In [1]:
# Install packages - python kernel must be version 3.12 or below !
# a lot of these packages are not needed for this notebook, but are taken from the original notebook

# ML packages

# torch
import torch # type: ignore
import torch.optim as optim # type: ignore
import torch.nn.functional as F # type: ignore
from torch import nn # type: ignore
from torch.utils.data import Dataset, DataLoader # type: ignore
from torch.utils.data import random_split  # type: ignore
from torchvision.transforms import ToTensor # type: ignore
from torch.utils.data import TensorDataset, DataLoader # type: ignore
import torchvision # type: ignore
import torchvision.transforms as transforms # type: ignore
from torchmetrics.regression import MeanAbsolutePercentageError  # type: ignore
from torchmetrics.regression import MeanSquaredError  # type: ignore
from torchmetrics.regression import MeanAbsoluteError  # type: ignore
from torchinfo import summary #type:ignore

# tuning
import ray # type: ignore
from ray import tune  # type: ignore
from ray import train  # type: ignore
from ray.tune import CLIReporter  # type: ignore
from ray.tune.schedulers import ASHAScheduler  # type: ignore
from ray.train import Checkpoint, get_checkpoint  # type: ignore
from ray.tune.schedulers import ASHAScheduler  # type: ignore
import ray.cloudpickle as pickle  # type: ignore


# linear algebra, array manip and data analysis
import numpy as np # type: ignore
import pandas as pd # type: ignore
import matplotlib.pyplot as plt  # type: ignore
from mpl_toolkits.mplot3d import Axes3D # type: ignore
from sklearn.model_selection import train_test_split # type: ignore
from sklearn.preprocessing import StandardScaler # type: ignore
from tabulate import tabulate # type: ignore

# misc
from functools import partial
import os
import tempfile
from pathlib import Path
import time


In [2]:
# import the data 
data = pd.read_csv('All_data.csv')
data.head()

Unnamed: 0,p1,p2,p3,x,y,z,roll,pitch,yaw
0,1170,732,1609,-0.444512,-0.326699,-0.119629,125.507812,66.115723,-20.544434
1,2099,1990,2400,-0.303887,-0.247598,-0.849121,114.916992,78.112793,-23.005371
2,65,549,795,-0.044609,0.121543,-0.080078,74.86084,85.759277,-71.696777
3,2493,403,56,0.535469,-1.214395,0.394531,-159.65332,32.036133,45.021973
4,967,2464,523,1.50666,0.723594,0.284668,-68.686523,19.445801,137.834473


In [3]:
# extrap data and create arrays
I = data[['x','y','z']].values
C = data[['p1','p2','p3']].values
# split the matrices into random train and test subjects

# splits the data into 80% training and 20% testing for both I and C
I_train,I_test,C_train,C_test=train_test_split(I,C,test_size=0.2,random_state=30)
# arrays (I,C) , split size (20%) , int in random state allows for same result each time func is called 

# splits the data again , out of the 80 (training) take another 20 for validation 
I_train,I_val,C_train,C_val=train_test_split(I_train,C_train,test_size=0.25,random_state=30)
# arrays (I and C train) , 25% , rand. int

# print the shape of the data to confirm the splits
print(f"I_train: {I_train.shape}, C_train: {C_train.shape}")
print(f"I_test: {I_test.shape}, C_test: {C_test.shape}")
print(f"I_val: {I_val.shape}, C_val: {C_val.shape}")

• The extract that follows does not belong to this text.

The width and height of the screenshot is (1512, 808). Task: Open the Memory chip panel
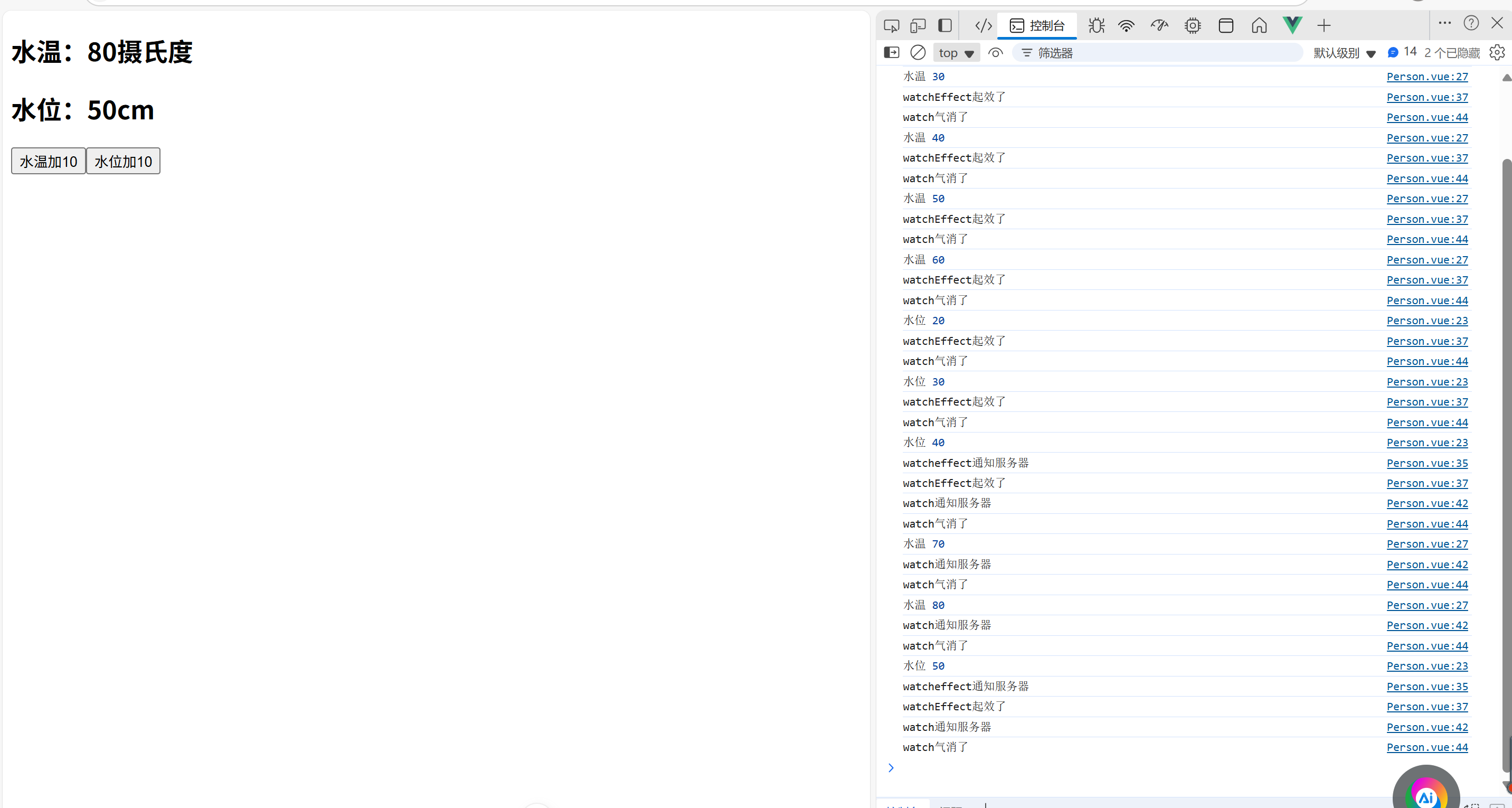click(1192, 26)
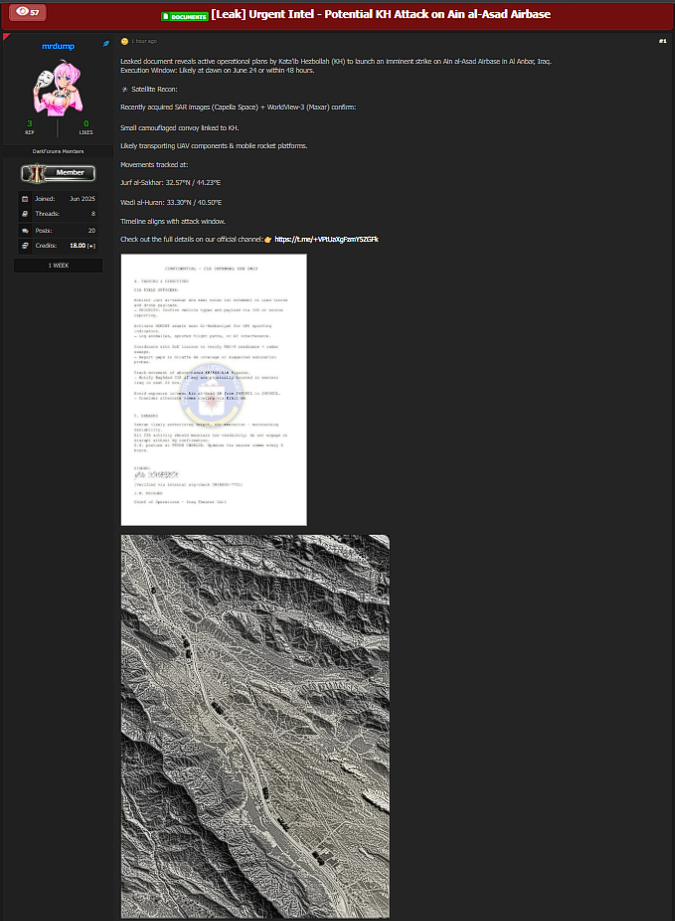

I_train: (10842, 3), C_train: (10842, 3)
I_test: (3615, 3), C_test: (3615, 3)
I_val: (3615, 3), C_val: (3615, 3)


In [4]:
# Normalise and conv into compatible data types

# Normalise the input features and target values
scaler_input = StandardScaler()
scaler_output = StandardScaler()


# Fit the scalers on the training data and transform all splits
I_train = scaler_input.fit_transform(I_train)
I_val = scaler_input.transform(I_val)
I_test = scaler_input.transform(I_test)

C_train = scaler_output.fit_transform(C_train)
C_val = scaler_output.transform(C_val)
C_test = scaler_output.transform(C_test)

# Convert to PyTorch tensors
I_train = torch.tensor(I_train, dtype=torch.float32)
I_val = torch.tensor(I_val, dtype=torch.float32)
I_test = torch.tensor(I_test, dtype=torch.float32)

C_train = torch.tensor(C_train, dtype=torch.float32)
C_val = torch.tensor(C_val, dtype=torch.float32)
C_test = torch.tensor(C_test, dtype=torch.float32)

In [5]:
# Define the MLP Regressor model

class MLPRegressor(nn.Module):
    def __init__(self, l1=120, l2=84, l3=10, activation='Tanh', dropout_prob=0.2): # set defaults here 
        super(MLPRegressor, self).__init__()

        # Dynamically choose the activation function based on config
        self.activation = getattr(nn, activation.capitalize(), nn.Tanh)() 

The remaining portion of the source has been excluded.